__Task to complete__
Copy the lines of the entries below character for character, leaving out the pictures.

--- START Records for the task ---

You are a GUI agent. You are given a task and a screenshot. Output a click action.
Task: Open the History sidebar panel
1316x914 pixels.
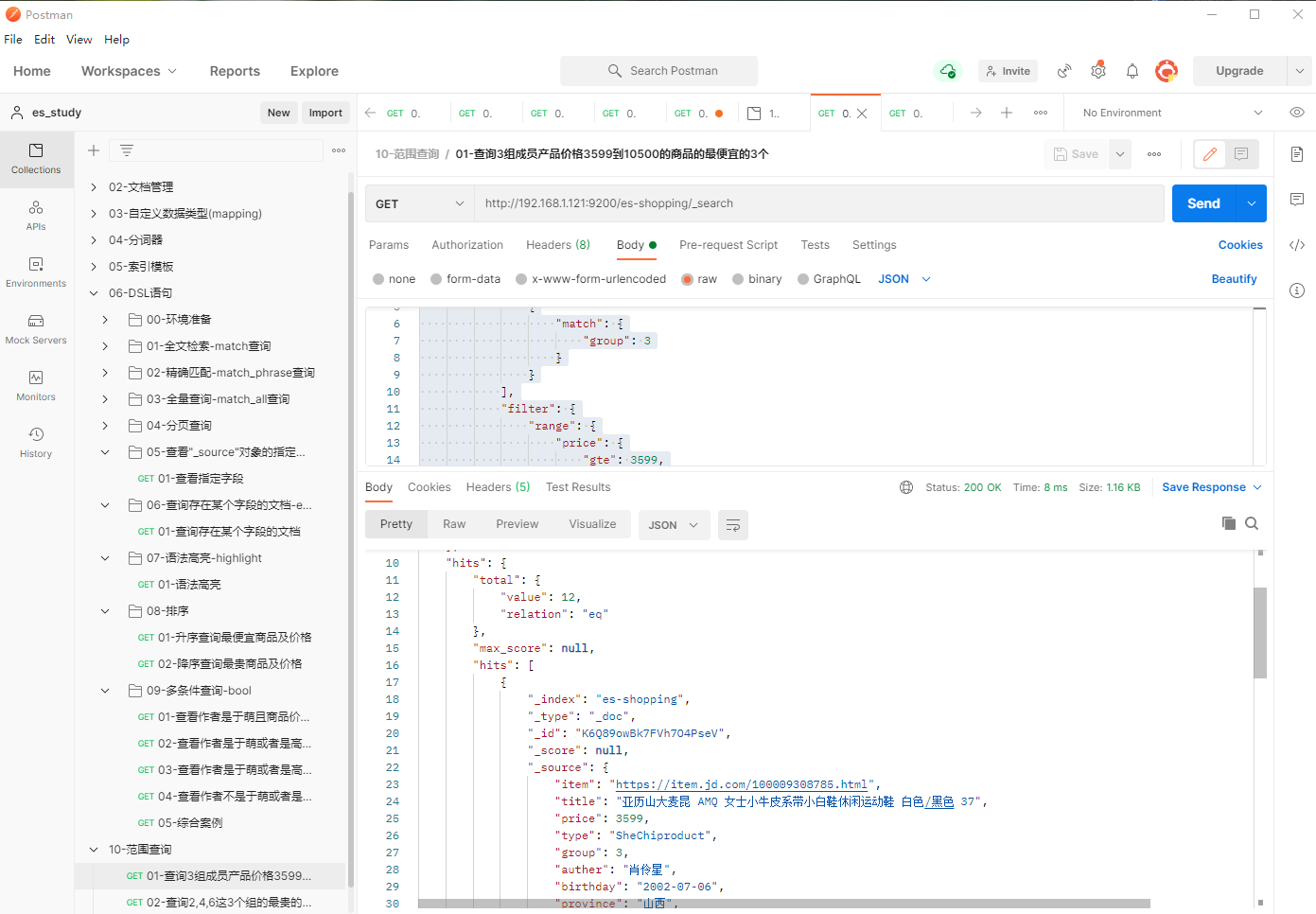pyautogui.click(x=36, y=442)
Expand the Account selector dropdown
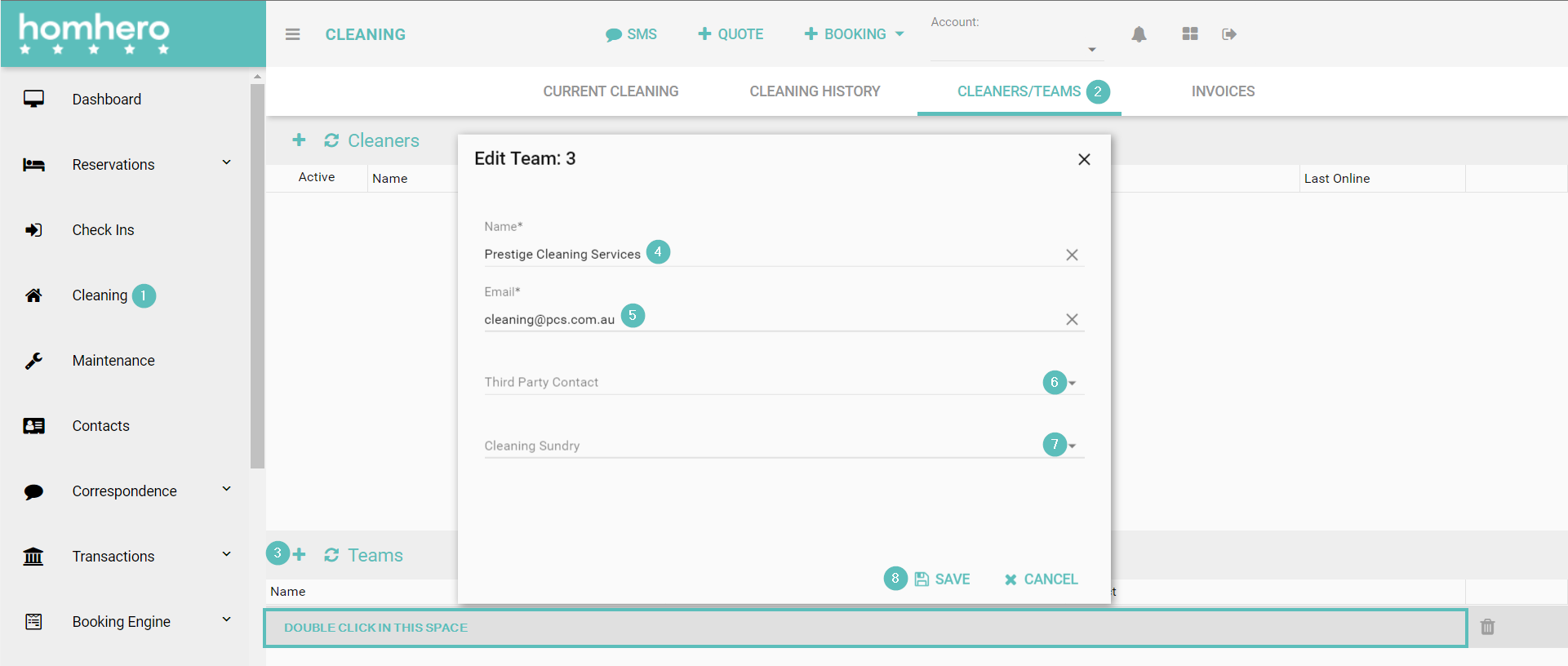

--- END Records for the task ---

__Reply to the task__
You are a GUI agent. You are given a task and a screenshot. Output a click action.
Task: Open the History sidebar panel
1316x914 pixels.
pyautogui.click(x=36, y=442)
Expand the Account selector dropdown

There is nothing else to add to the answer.